I remember when I was 14 I was walking along the beach in Whitstable.  I met a man.  I lay on the sea wall with him.  Furtive.  Illegal.  I never saw him again.  I wonder about him.

They hated us for something we could not change.  I ignored them.  I parried the blows.

I lived in a dream world because living in that reality was simply too painful.

Margaret Thatcher didn’t want me and men and women like me… she didn’t want us to exist.

I’ll tell you what makes me angry:  Brown people not getting a fair trial.  A third of all black men in the USA are in jail.  Women in the military being raped and sexually abused.   Drag queens damning trans people.  I am angry that some people are denied bail.  I am angry that my lover left me when I found my tumor.   I am angry with myself for falling in love with men who could never love me back.  I am angry that the breast cancer gene is privately owned, that innocent brown people are still being held in captivity in Guantanamo Bay.  I am angry that gay men think that marriage is the answer.  I am angry that I grew up with an angry step father.  I am angry that Monsanto kill bees.  I am angry that my neighbors park in front of my gate so I can’t get in and out of my house.  I am angry that two young girls are criminalized for falling in love.  I am angry that most agents (realtors and talent) are sociopath.  I am angry with gay men and straight men for over simplifying sexuality.
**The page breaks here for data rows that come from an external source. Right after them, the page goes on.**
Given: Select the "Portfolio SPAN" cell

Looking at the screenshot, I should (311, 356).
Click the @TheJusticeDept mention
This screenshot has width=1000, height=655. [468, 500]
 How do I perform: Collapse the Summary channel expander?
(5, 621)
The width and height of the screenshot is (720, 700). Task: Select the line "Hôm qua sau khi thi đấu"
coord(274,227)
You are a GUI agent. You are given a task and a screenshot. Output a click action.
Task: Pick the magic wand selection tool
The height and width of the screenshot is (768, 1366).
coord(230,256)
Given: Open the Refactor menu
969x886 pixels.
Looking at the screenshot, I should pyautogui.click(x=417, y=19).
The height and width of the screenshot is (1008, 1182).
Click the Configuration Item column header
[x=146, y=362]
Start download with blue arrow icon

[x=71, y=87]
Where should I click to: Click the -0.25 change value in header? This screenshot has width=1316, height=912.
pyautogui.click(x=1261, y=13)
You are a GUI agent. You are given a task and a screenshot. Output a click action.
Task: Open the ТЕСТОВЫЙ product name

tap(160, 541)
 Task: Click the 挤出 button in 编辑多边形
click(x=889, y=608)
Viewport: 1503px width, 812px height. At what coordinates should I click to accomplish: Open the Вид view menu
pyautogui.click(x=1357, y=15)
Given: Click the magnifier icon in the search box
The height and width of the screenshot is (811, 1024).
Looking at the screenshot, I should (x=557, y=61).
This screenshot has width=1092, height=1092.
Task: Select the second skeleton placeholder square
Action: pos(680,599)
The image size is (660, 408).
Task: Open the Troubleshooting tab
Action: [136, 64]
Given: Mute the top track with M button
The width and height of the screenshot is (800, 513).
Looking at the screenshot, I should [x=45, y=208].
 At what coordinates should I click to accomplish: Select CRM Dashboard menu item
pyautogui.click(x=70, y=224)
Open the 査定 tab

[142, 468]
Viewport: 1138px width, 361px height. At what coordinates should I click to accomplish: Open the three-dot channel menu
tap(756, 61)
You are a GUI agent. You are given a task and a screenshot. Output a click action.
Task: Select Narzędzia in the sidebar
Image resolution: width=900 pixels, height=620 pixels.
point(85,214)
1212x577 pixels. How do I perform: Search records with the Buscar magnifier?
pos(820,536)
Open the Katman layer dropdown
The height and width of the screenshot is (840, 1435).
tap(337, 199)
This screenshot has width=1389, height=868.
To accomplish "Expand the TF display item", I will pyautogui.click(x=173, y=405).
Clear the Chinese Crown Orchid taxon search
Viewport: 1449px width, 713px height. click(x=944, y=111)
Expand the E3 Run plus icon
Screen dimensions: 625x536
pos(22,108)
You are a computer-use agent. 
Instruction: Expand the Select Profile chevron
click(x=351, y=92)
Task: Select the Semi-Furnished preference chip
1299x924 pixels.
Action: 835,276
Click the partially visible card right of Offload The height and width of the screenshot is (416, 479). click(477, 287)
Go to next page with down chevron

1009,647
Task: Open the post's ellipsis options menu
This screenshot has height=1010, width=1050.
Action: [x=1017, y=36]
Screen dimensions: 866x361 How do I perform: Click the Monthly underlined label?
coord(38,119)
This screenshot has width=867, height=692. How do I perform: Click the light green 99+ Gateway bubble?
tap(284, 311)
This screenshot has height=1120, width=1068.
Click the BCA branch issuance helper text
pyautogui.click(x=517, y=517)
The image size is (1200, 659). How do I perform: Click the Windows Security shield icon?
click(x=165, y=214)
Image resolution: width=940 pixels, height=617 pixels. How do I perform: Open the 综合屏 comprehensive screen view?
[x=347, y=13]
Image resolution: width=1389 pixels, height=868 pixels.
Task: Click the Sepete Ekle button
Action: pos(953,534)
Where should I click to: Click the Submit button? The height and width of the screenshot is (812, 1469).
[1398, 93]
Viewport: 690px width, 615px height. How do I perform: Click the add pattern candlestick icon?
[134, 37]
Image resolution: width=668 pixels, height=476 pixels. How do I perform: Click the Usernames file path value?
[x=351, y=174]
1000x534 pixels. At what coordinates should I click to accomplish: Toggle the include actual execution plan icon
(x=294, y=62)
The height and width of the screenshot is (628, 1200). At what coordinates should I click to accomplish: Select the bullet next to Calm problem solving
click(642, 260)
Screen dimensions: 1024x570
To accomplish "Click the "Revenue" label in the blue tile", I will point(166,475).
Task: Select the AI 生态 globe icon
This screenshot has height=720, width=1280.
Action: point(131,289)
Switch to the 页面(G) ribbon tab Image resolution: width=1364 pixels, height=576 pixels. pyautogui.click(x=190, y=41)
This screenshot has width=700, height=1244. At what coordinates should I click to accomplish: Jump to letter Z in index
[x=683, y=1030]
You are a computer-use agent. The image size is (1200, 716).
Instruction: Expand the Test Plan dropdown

How do you live with that?

I set it aside.  The anger.  I find peace wherever I can.  I pull weeds.  I walk the dogs.  I feed the fish.

I forgive them for their sexism, their murder, their bullying, their insistence that they WIN.  At all costs.  Like the bees.  Winning the market means… killing the bees.

When I buy something at auction the others applaud.  They congratulate me.  They tell me that I have won.  I didn’t win.  I just paid the highest price.  It’s not hard to do.

So.  Today I am wearing my pink shoes.  There you go.  ‘Nice shoes,’ they scoff.

Oh, I’m wearing them because I’m queer and I really want you to know.  Because I exist somewhere between Liberace and Jason Collins but I’m still trying to work it out.  Working out what kind of man I am.

I don’t think I’m alone.

Men make their own history but they do not make it as they choose.